# English speaking areas in Italy



## RachelGiada

Maybe I am asking too much but if there are a number of expat English speaking areas in Italy, perhaps people can post them here? I know it was mentioned before that Florance has a good deal of enaglish speaking expats. Where else please?

Thanks much

Rachel


----------



## Bevdeforges

Not sure about the areas as such, but you might try looking for places where there are English or American expat clubs and associations. The group I'm most familiar with is FAWCO, which is an American expat association of women's clubs overseas. https://www.fawco.org/index.php?opt...d=18&crmRowCount=100&Itemid=200546&crmSID=3_u

According to their site, there are FAWCO groups in Rome, Torino, Naples, Genoa and Florence. That should give you a start on finding English speakers.
Cheers,
Bev


----------



## NickZ

My question would be what sort of English speaker?

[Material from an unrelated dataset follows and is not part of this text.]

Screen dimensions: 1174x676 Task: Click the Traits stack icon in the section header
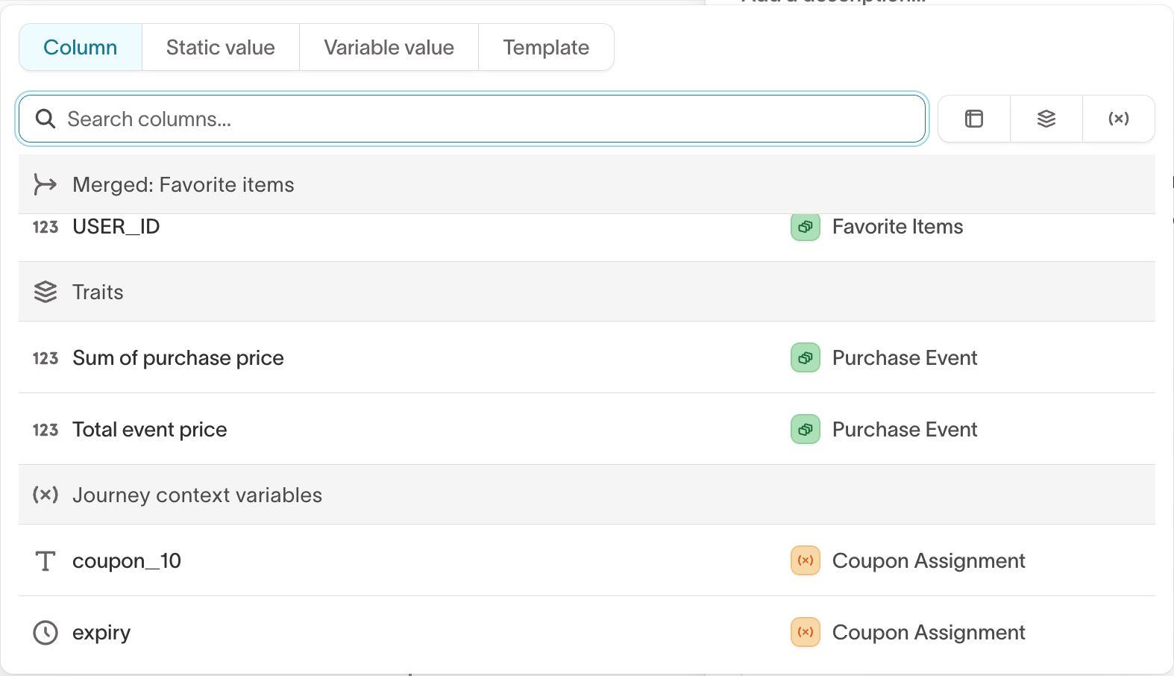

Chianti is also called Chiantishire. A large number of UK residents but I guess many are retired.

OTOH in the more university cities (Florence and Perugia for example) you'll have more college aged kids.

Rome has many international companies etc. But it's a large spread out city. I doubt you'd find clumps .

You'll find retired people spread over the country.


----------



## RachelGiada

Bev thanks for the link, i will follow up on it. Also by providing this it will help others looking for expats.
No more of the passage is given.